Fast 15 Hektar Wuhlheide-Wald müssten für die TVO gerodet werden, das findet sie auch nicht in Ordnung, aber die TVO sei eben ein politischer Kompromiss. Die Straßen-TVO einfach weglassen und nur eine Schienenverbindung nach Marzahn bauen, „das wäre für den Wald wünschenswert, aber wesentliche Weichen für beides sind schon gestellt“. Die Grünen im Bezirk hätten sich lange Zeit gegen die TVO ausgesprochen, aber dann den Kompromiss innerhalb der Senatskoalition von Rot-Rot-Grün akzeptiert.

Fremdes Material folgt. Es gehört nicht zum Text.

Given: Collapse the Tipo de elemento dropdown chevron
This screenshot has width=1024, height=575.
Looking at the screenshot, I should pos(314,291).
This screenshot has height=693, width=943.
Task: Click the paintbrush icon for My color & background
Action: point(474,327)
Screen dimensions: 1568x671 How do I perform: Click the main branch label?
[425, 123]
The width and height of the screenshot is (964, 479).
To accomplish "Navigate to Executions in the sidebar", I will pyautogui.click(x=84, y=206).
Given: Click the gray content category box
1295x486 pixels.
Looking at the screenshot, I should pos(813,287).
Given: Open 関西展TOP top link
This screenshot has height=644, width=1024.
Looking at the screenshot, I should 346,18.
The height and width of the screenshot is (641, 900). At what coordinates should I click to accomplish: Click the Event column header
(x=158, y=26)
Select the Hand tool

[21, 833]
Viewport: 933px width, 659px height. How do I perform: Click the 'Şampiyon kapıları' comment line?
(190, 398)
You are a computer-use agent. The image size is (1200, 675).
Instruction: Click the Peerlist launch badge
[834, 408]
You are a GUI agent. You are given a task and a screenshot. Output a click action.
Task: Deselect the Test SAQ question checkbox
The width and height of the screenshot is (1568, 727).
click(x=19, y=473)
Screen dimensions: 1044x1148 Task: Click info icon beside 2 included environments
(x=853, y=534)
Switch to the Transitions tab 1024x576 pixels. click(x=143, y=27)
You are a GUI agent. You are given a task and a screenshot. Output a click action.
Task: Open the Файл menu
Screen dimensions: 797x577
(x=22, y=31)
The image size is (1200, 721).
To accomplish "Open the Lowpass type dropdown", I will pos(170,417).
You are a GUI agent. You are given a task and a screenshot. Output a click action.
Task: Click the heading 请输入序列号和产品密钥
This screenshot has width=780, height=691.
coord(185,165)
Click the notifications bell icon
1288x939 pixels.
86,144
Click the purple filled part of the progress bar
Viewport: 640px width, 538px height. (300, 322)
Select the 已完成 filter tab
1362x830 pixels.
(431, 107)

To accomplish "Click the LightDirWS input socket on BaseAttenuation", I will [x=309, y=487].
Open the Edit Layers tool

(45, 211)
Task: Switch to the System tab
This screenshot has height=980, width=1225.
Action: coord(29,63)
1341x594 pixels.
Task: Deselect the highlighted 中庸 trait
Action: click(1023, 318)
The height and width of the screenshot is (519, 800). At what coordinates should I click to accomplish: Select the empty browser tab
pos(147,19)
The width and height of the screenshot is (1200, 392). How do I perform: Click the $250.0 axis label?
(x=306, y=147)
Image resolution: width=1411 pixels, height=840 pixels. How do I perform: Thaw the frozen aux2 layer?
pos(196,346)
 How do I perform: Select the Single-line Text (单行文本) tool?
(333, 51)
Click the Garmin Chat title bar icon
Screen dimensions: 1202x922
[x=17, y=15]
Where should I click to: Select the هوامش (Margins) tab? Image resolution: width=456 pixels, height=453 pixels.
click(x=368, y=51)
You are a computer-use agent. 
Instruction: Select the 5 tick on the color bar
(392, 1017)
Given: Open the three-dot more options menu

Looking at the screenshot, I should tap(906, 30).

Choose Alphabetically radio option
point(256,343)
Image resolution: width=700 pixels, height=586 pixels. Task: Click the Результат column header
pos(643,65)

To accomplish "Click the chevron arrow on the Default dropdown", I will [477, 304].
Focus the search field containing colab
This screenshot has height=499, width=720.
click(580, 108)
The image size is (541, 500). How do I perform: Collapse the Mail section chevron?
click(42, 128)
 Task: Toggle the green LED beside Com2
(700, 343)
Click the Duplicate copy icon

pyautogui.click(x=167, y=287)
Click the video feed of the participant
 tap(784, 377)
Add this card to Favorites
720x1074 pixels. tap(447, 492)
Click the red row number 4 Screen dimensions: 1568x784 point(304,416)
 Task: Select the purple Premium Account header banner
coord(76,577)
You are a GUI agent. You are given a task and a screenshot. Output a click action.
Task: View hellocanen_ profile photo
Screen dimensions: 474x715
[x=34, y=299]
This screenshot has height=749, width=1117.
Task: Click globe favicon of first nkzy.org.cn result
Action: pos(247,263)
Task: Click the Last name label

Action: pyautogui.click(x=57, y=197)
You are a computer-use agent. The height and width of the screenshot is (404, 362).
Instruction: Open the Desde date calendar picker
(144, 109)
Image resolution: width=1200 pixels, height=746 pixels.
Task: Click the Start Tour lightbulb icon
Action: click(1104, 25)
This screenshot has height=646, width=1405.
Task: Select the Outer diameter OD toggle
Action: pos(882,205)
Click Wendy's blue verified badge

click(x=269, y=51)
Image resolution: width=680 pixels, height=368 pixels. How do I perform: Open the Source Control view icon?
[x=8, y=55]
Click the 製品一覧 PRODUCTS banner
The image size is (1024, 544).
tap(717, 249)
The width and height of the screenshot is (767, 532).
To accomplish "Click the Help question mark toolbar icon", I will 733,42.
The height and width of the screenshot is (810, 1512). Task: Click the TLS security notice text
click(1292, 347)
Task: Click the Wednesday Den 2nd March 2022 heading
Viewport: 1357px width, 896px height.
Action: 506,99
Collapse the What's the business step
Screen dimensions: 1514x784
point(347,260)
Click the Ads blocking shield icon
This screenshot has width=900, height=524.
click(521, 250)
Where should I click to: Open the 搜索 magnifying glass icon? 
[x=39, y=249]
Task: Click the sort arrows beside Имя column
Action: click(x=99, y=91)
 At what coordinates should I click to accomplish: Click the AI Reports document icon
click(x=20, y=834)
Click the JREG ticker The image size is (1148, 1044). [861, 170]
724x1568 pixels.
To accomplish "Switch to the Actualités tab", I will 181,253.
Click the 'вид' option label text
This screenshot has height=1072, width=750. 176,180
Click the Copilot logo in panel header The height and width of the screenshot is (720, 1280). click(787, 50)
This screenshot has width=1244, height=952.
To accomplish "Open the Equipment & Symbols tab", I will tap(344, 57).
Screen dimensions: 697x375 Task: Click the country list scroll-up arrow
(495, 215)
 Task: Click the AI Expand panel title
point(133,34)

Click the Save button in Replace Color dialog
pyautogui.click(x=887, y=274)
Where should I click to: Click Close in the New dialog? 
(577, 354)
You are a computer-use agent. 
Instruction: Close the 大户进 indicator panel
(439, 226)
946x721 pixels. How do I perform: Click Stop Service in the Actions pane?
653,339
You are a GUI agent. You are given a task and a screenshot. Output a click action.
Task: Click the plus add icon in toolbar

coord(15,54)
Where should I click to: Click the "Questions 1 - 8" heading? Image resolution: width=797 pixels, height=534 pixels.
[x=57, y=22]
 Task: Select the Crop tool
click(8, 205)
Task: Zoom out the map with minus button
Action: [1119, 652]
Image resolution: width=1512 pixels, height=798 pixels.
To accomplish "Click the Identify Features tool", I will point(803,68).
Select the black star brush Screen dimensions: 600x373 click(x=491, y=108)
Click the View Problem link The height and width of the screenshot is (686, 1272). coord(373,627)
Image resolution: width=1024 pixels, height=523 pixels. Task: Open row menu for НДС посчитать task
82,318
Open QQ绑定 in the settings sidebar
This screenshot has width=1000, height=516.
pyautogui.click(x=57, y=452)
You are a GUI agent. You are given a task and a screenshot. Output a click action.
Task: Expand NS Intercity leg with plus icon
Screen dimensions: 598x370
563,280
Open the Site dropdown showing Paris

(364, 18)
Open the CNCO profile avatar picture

Die Grünen kamen bei den BVV-Wahlen 2016 auf 9,4 Prozent, das reichte nicht für einen grünen Stadtratsposten. Diesmal soll es deutlich aufwärts gehen, „stärkste Kraft im Bezirk“ sollten die Grünen werden, wünscht sich Claudia Leistner. Die grünen Themen würden jetzt deutlich stärker wahrgenommen als 2016, als noch die Flüchtlingskrise dominiert habe. Die Mitgliederzahl im Bezirk habe sich inzwischen fast verdoppelt, auf 330. Sie könne sich vorstellen, einen Stadtratsposten zu übernehmen, wenn es denn vom Stimmenanteil her dafür reiche. Solche Personalentscheidungen würden natürlich erst nach der Wahl gefällt. Eine promovierte Juristin wird sich selbstverständlich an die Regeln halten.